По отношению к России дипломатическая процедура, в первой своей стадии, носила менее бурный характер, но затем она ускользнула из рук г-д Бетмана-Гольвега и фон Яго и перешла в руки генерального штаба, причём канцлер и министр иностранных дел выказали по отношению к военной власти чисто толстовское непротивление злу. Вслед за этим переговоры приняли стремительное течение и с 29 июля вступили в стадию ультиматумов, вызвавших в России ускорение предохранительных военных мер и приведших к единовременной мобилизации как у нас, так и в Берлине, а затем и к объявлению германским послом войны.
Роль, сыгранная начальником берлинского генерального штаба генералом фон Мольтке в этом стремительном ускорении роковой развязки, выяснена в воспоминаниях начальника австрийского генерального штаба генерала Конрада фон Гетцендорфа, свидетельство которого не может быть опорочено с германской стороны.
Принимая во внимание германские официальные издания, показывающие в истинном их свете настроения и действия берлинских правящих кругов, спрашиваешь себя, какую цель могут преследовать германские националисты, упорствуя в утверждениях, ложность которых давно ясна всякому непредубежденному человеку.

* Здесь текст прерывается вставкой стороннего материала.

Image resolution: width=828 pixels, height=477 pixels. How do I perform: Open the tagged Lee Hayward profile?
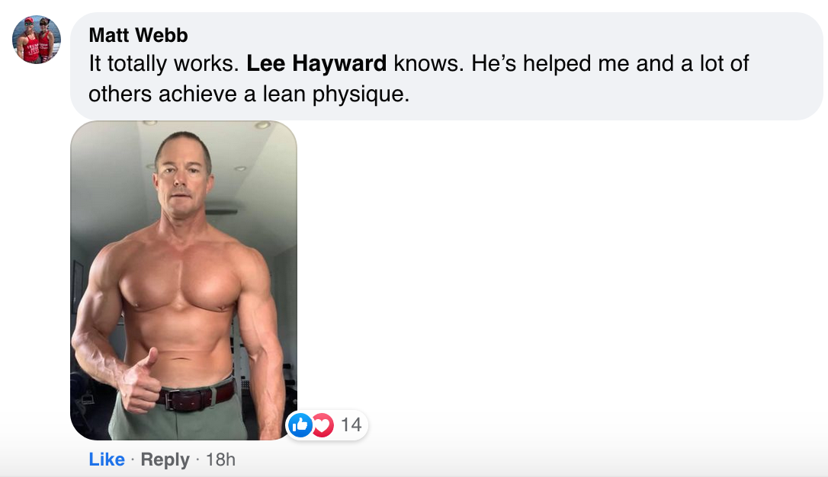(316, 63)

Практическая польза этого удивительного упорства весьма сомнительна. Мне кажется, что оно идёт против целей, которые себе поставили националисты, и более вредит их делу, чем ему служит. Всё чаще и чаще в германской печати раздаются трезвые голоса, пытающиеся умерить патриотические увлечения националистов, видящих бревно в глазу своих противников и не допускающих в своём собственном ни малейшего сучка. Когда-нибудь Германии придётся вернуться к мирному сожительству с соседями, без чего ни она сама, ни её соседи не будут в состоянии жить сколько-нибудь удовлетворительно. Бередить свои раны, чтобы поддерживать их в состоянии нагноения, – неразумная вещь, тем более что время, если только дать ему сделать свою благотворную работу, залечивает самые тяжёлые язвы. Это замечание вызвано во мне страстной полемикой германских националистов, но может быть отнесено и к другим странам Европы, не исключая России, испившей до дна чашу человеческих страданий. Не надо давать злу и горю нашего времени затмевать вид на всегда возможное более светлое будущее.
Возвращаясь к вопросу о проливах, я не могу не повторить ещё раз, что если нам никогда не приходила в голову преступная мысль затеять европейскую войну, чтобы разрешить его в нашу пользу, то, с другой стороны, русская дипломатия не могла, когда эта война была уже начата и притом не ею, не сосредоточить на нём все своё внимание. Мы знали, что разрешение этого коренного вопроса русской внешней политики, в смысле вековых ожиданий России, возможно было не иначе, как в связи с европейской войной, и что его разрешение могло одно примирить русское общественное мнение с теми огромными жертвами, на которые эта война обрекала русский народ.